My dermatologist, tired of doing biopsies and minor skin cancer surgeries on my face, suggested I come in for a session of photodynamic therapy. So that’s what I did this morning, and now I have to stay indoors for the next 48 hours, then stay out of the sun as much as humanly possible for the next two weeks. Good thing I’m basically a hermit anyway, right?
They first scrubbed my face with acetone, followed by a second powerful industrial chemical I can’t remember the name of, but they ladled it out of the same barrel the first zombie came out of in Return of the Living Dead. then left me alone for an hour to incubate before the blue light session.
Here I am after being zapped, slathered in a thick layer of sunblock.
What did it feel like, getting my face burned for 15 minutes inside a wrap-around head-sized suntanning bed on steroids? Well, this is what I thought I’d see in the mirror afterward.
So … not as bad as I feared. Now to hunker down for a fortnight … good practice for the Coronavirus epidemic, no?
I’m occupying my afternoon making a pot of venison chili, only with chuck roast because that’s what I have handy. Here’s the recipe I’m using, which has become my go-to chili con carne. Polly’s not working tonight, so she’s in charge of cornbread.
Donna’s off to Queen Creek with her friend Millie. They’re babysitting the horses and chickens at Millie’s son’s ranch. She’ll be home Sunday.
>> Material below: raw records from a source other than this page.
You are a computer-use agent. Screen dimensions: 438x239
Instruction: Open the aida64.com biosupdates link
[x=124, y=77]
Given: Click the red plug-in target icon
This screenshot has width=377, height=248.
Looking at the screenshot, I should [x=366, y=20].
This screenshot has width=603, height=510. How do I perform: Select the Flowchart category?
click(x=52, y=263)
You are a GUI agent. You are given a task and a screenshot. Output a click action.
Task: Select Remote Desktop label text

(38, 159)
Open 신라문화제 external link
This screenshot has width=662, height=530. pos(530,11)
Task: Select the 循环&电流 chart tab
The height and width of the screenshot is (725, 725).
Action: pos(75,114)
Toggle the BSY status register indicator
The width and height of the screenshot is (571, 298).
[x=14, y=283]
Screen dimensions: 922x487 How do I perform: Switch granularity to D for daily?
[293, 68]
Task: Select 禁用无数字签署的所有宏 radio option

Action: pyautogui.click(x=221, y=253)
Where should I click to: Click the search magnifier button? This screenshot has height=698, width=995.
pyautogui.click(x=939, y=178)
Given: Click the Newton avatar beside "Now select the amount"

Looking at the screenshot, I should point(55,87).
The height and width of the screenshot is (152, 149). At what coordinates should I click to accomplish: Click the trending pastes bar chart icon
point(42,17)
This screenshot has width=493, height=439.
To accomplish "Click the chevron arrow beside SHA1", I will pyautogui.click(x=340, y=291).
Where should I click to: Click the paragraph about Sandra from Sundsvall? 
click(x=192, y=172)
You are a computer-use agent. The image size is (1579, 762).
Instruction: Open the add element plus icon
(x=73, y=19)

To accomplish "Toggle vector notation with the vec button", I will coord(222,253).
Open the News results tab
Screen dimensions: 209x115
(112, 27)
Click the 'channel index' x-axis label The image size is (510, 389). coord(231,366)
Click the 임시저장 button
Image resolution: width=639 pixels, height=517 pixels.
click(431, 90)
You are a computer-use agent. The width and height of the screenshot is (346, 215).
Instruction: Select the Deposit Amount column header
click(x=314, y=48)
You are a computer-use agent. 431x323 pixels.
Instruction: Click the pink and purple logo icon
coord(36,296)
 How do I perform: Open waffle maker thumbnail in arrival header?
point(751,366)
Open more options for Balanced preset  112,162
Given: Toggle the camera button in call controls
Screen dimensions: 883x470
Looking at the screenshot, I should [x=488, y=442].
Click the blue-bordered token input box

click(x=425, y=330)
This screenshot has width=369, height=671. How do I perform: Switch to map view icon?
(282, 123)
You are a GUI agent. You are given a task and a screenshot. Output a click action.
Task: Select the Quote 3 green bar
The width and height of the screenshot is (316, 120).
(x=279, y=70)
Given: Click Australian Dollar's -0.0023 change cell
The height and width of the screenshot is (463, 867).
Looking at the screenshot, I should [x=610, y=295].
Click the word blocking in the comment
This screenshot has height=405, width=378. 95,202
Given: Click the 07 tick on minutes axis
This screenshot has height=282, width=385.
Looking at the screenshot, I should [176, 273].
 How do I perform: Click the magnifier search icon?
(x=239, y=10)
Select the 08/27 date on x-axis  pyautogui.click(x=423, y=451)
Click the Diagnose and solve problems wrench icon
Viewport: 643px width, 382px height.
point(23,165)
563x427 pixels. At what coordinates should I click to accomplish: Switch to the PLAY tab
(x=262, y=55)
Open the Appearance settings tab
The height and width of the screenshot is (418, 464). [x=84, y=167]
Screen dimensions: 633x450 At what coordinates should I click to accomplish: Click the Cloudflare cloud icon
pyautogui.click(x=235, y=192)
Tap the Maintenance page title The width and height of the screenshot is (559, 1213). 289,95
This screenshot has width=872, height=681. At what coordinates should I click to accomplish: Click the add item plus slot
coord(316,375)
Our friend Mary Anne, a retired nurse, is coming over tomorrow night with takeout, and we’re going to watch science fiction together … we’re both addicts, and maybe (if she hasn’t seen it) we’ll watch Serenity, the movie they made after the Firefly TV series was canceled. Although I’m tempted to try to turn her on to Justified, which I wouldn’t mind watching again, and to hell with science fiction. I mean after The Expanse, what else is out there that’s worth watching?
Chili and a TV & dinner date’ll get me through the first 48 hours, and after that I can at least get out of the house a little, like to walk the dog in the morning … so long as I slather on the sunblock and wear the big floppy hat.
A bit later: the chili is simmering. I made a pitcher of sun tea and walked out back to put it on the patio table. One minute of direct exposure to the sun and my face is tingling again. Damn.
All this is by way of saying, kids, wear your damn sunscreen!